Input data START

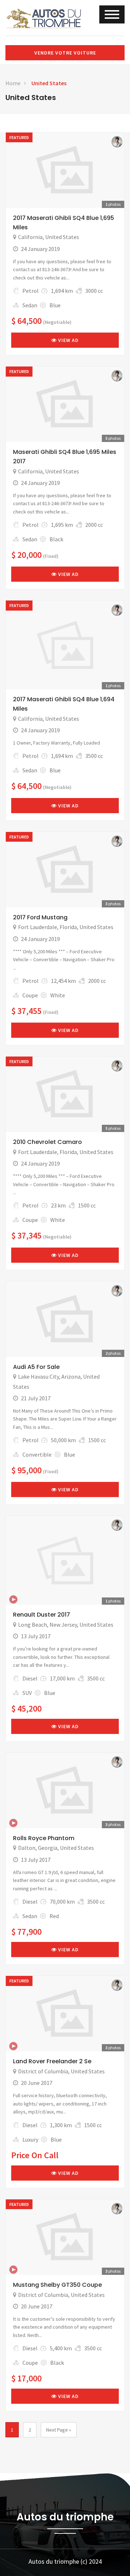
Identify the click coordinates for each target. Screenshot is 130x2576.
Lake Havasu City (38, 1376)
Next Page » (58, 2430)
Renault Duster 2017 (41, 1614)
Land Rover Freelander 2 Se (52, 2061)
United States (48, 83)
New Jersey (63, 1624)
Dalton (26, 1847)
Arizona (71, 1376)
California (30, 236)
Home (13, 83)
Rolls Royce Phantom (43, 1838)
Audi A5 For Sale (36, 1367)
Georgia (47, 1847)
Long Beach (32, 1624)
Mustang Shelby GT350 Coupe (57, 2285)
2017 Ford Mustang (40, 917)
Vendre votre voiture (65, 52)
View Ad (68, 340)
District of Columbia (43, 2071)
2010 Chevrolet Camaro (47, 1142)
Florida (68, 927)
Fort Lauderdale (37, 927)
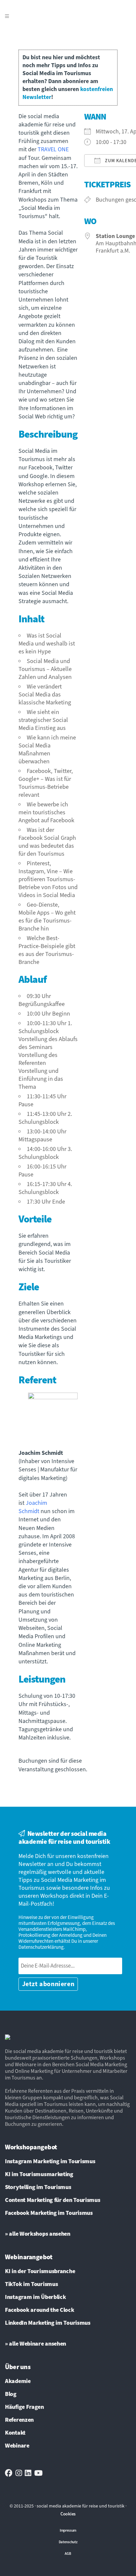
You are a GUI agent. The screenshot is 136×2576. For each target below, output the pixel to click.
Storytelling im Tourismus (38, 2187)
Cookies (68, 2514)
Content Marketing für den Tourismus (52, 2200)
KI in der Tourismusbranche (40, 2271)
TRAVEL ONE (53, 149)
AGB (68, 2553)
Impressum (68, 2530)
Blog (11, 2394)
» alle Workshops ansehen (37, 2234)
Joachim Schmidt (32, 1507)
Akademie (18, 2381)
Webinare (17, 2446)
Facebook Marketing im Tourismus (49, 2213)
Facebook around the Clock (39, 2310)
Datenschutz (68, 2542)
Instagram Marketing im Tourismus (50, 2161)
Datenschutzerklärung (41, 1947)
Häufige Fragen (24, 2407)
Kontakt (15, 2433)
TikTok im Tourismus (31, 2284)
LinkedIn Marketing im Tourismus (47, 2323)
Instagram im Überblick (35, 2297)
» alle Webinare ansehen (35, 2344)
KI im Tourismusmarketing (39, 2174)
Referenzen (19, 2420)
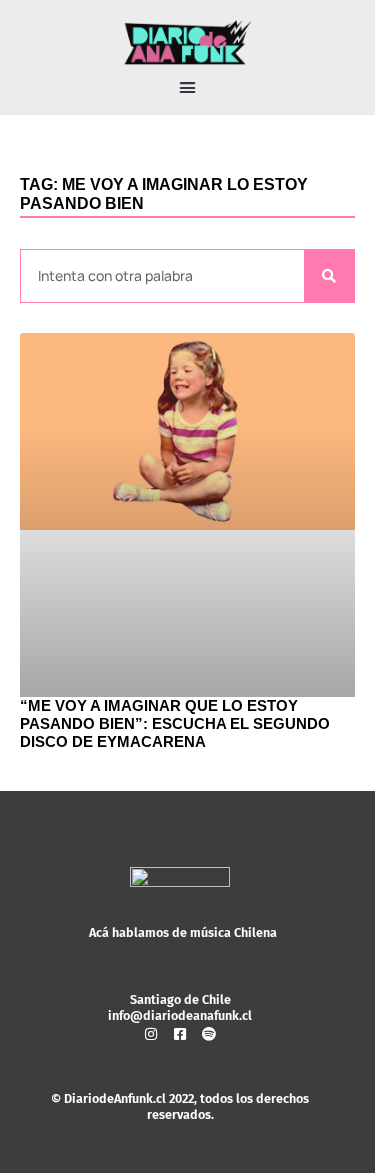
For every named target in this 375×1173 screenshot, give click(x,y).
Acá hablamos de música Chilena (183, 932)
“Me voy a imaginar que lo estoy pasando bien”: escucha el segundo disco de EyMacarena (175, 723)
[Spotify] (209, 1034)
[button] (188, 88)
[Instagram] (151, 1034)
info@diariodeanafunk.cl (180, 1015)
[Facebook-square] (180, 1034)
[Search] (329, 276)
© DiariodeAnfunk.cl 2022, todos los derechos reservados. (180, 1106)
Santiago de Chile (180, 999)
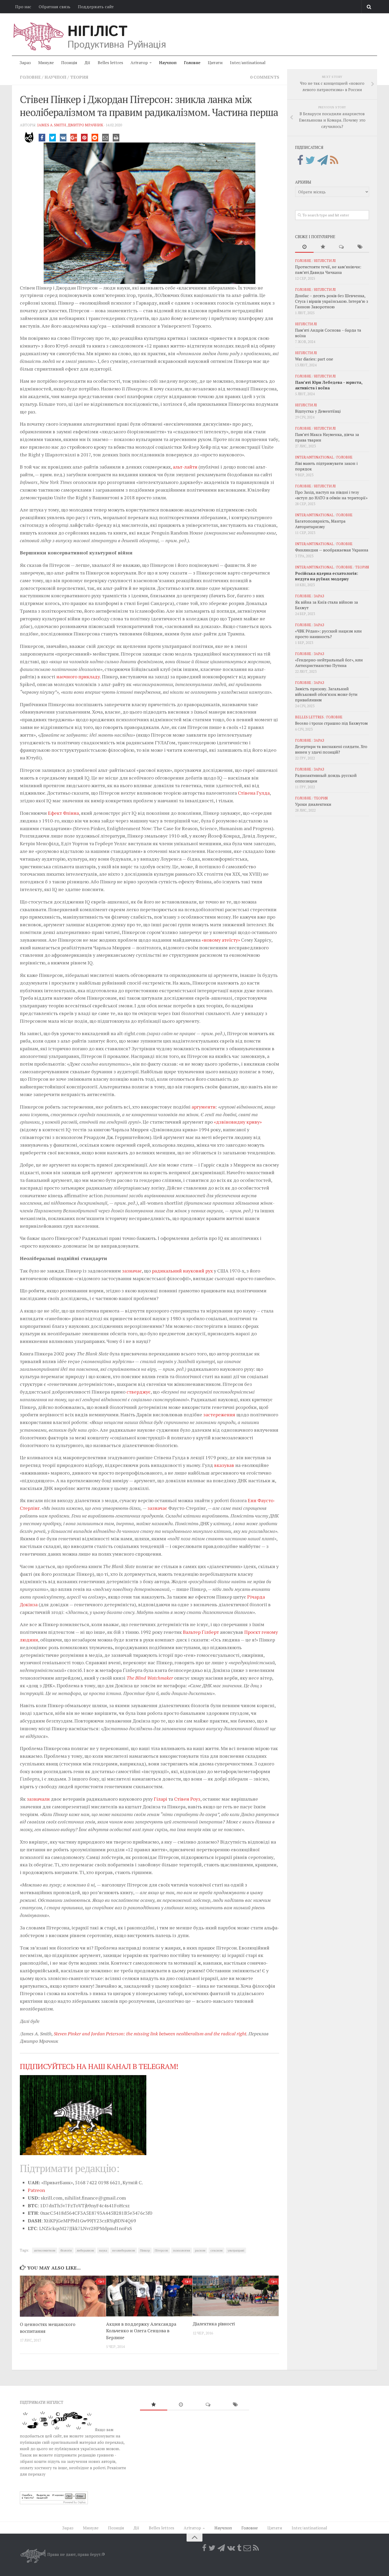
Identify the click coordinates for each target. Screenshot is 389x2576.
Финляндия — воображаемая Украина (331, 550)
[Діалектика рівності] (236, 2296)
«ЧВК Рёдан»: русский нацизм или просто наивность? (328, 633)
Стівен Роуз (187, 1799)
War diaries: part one (314, 359)
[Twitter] (310, 160)
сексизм (216, 2250)
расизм (200, 2250)
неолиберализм (123, 2250)
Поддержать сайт (96, 7)
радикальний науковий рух (182, 1270)
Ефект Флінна (63, 813)
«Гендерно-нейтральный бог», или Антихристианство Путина (329, 662)
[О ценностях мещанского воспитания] (63, 2296)
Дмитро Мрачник (85, 124)
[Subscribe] (247, 2548)
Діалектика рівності (214, 2324)
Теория (79, 77)
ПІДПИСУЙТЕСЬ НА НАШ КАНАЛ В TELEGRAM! (99, 2066)
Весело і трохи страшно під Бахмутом (331, 723)
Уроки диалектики (313, 804)
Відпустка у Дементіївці (318, 411)
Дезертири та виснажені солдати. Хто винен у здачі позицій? (331, 749)
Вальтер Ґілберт (201, 1632)
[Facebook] (300, 160)
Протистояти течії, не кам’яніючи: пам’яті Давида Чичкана (328, 269)
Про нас (23, 7)
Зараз (25, 62)
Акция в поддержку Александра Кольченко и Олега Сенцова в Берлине (141, 2331)
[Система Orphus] (54, 2502)
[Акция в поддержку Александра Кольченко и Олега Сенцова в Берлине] (149, 2296)
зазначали (38, 1799)
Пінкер (145, 2250)
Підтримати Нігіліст (41, 2402)
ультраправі (236, 2250)
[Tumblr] (239, 2548)
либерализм (85, 2250)
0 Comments (264, 77)
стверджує (138, 1392)
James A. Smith (51, 124)
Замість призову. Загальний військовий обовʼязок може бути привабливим (326, 694)
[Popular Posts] (323, 247)
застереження (219, 1414)
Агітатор (139, 62)
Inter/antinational (247, 62)
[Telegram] (322, 160)
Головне (192, 62)
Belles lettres (110, 62)
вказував (224, 1465)
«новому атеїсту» (221, 940)
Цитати (215, 62)
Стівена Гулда (254, 793)
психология (181, 2250)
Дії (87, 62)
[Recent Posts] (304, 247)
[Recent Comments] (341, 247)
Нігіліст (97, 32)
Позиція (69, 62)
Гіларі (160, 1799)
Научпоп (168, 62)
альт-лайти (185, 467)
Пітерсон (161, 2250)
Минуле (46, 62)
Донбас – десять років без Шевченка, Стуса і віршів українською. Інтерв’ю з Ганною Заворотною (331, 301)
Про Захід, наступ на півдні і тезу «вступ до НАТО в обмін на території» (331, 495)
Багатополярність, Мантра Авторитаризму (320, 523)
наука (103, 2250)
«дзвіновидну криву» (238, 1122)
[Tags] (360, 247)
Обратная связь (54, 7)
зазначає (132, 1270)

Input data END

## Exercise objective
Produce a verbatim copy of the listing, leaving out all pictures.

## Solution for this exercise
Identify the click coordinates for each target. Screenshot is 130x2576.
Lake Havasu City (38, 1376)
Next Page » (58, 2430)
Renault Duster 2017 (41, 1614)
Land Rover Freelander 2 Se (52, 2061)
United States (48, 83)
New Jersey (63, 1624)
Dalton (26, 1847)
Arizona (71, 1376)
California (30, 236)
Home (13, 83)
Rolls Royce Phantom (43, 1838)
Audi A5 For Sale (36, 1367)
Georgia (47, 1847)
Long Beach (32, 1624)
Mustang Shelby GT350 Coupe (57, 2285)
2017 Ford Mustang (40, 917)
Vendre votre voiture (65, 52)
View Ad (68, 340)
District of Columbia (43, 2071)
2010 Chevrolet Camaro (47, 1142)
Florida (68, 927)
Fort Lauderdale (37, 927)
You are a GUI agent. The screenshot is 136×2576. For each target below, output the pixel to click.
Storytelling im Tourismus (38, 2187)
Cookies (68, 2514)
Content Marketing für den Tourismus (52, 2200)
KI in der Tourismusbranche (40, 2271)
TRAVEL ONE (53, 149)
AGB (68, 2553)
Impressum (68, 2530)
Blog (11, 2394)
» alle Workshops ansehen (37, 2234)
Joachim Schmidt (32, 1507)
Akademie (18, 2381)
Webinare (17, 2446)
Facebook Marketing im Tourismus (49, 2213)
Facebook around the Clock (39, 2310)
Datenschutz (68, 2542)
Instagram Marketing im Tourismus (50, 2161)
Datenschutzerklärung (41, 1947)
Häufige Fragen (24, 2407)
Kontakt (15, 2433)
TikTok im Tourismus (31, 2284)
LinkedIn Marketing im Tourismus (47, 2323)
Instagram im Überblick (35, 2297)
» alle Webinare ansehen (35, 2344)
KI im Tourismusmarketing (39, 2174)
Referenzen (19, 2420)
For every named target in this 375×1173 screenshot, give click(x,y).
Acá hablamos de música Chilena (183, 932)
“Me voy a imaginar que lo estoy pasando bien”: escucha el segundo disco de EyMacarena (175, 723)
[Spotify] (209, 1034)
[button] (188, 88)
[Instagram] (151, 1034)
info@diariodeanafunk.cl (180, 1015)
[Facebook-square] (180, 1034)
[Search] (329, 276)
© DiariodeAnfunk.cl 2022, todos los derechos reservados. (180, 1106)
Santiago de Chile (180, 999)
Identify the click coordinates for each target. Screenshot is 389x2576.
Финляндия — воображаемая Украина (331, 550)
[Діалектика рівності] (236, 2296)
«ЧВК Рёдан»: русский нацизм или просто наивность? (328, 633)
Стівен Роуз (187, 1799)
War diaries: part one (314, 359)
[Twitter] (310, 160)
сексизм (216, 2250)
расизм (200, 2250)
неолиберализм (123, 2250)
Поддержать сайт (96, 7)
радикальний науковий рух (182, 1270)
Ефект Флінна (63, 813)
«Гендерно-нейтральный бог», или Антихристианство Путина (329, 662)
[О ценностях мещанского воспитания] (63, 2296)
Дмитро Мрачник (85, 124)
[Subscribe] (247, 2548)
Діалектика рівності (214, 2324)
Теория (79, 77)
ПІДПИСУЙТЕСЬ НА НАШ КАНАЛ В TELEGRAM! (99, 2066)
Весело і трохи страшно під Бахмутом (331, 723)
Уроки диалектики (313, 804)
Відпустка у Дементіївці (318, 411)
Дезертири та виснажені солдати. Хто винен у здачі позицій? (331, 749)
Вальтер Ґілберт (201, 1632)
[Facebook] (300, 160)
Протистояти течії, не кам’яніючи: пам’яті Давида Чичкана (328, 269)
Про нас (23, 7)
Зараз (25, 62)
Акция в поддержку Александра Кольченко и Олега Сенцова в Берлине (141, 2331)
[Система Orphus] (54, 2502)
[Акция в поддержку Александра Кольченко и Олега Сенцова в Берлине] (149, 2296)
зазначали (38, 1799)
Пінкер (145, 2250)
Підтримати Нігіліст (41, 2402)
ультраправі (236, 2250)
[Tumblr] (239, 2548)
либерализм (85, 2250)
0 Comments (264, 77)
стверджує (138, 1392)
James A. Smith (51, 124)
Замість призову. Загальний військовий обовʼязок може бути привабливим (326, 694)
[Popular Posts] (323, 247)
застереження (219, 1414)
Агітатор (139, 62)
Inter/antinational (247, 62)
[Telegram] (322, 160)
Головне (192, 62)
Belles lettres (110, 62)
вказував (224, 1465)
«новому атеїсту» (221, 940)
Цитати (215, 62)
Стівена Гулда (254, 793)
психология (181, 2250)
Дії (87, 62)
[Recent Posts] (304, 247)
[Recent Comments] (341, 247)
Нігіліст (97, 32)
Позиція (69, 62)
Гіларі (160, 1799)
Научпоп (168, 62)
альт-лайти (185, 467)
Пітерсон (161, 2250)
Минуле (46, 62)
Донбас – десять років без Шевченка, Стуса і віршів українською. Інтерв’ю з Ганною Заворотною (331, 301)
Про Захід, наступ на півдні і тезу «вступ до НАТО в обмін на території» (331, 495)
Багатополярність, Мантра Авторитаризму (320, 523)
наука (103, 2250)
«дзвіновидну криву» (238, 1122)
[Tags] (360, 247)
Обратная связь (54, 7)
зазначає (132, 1270)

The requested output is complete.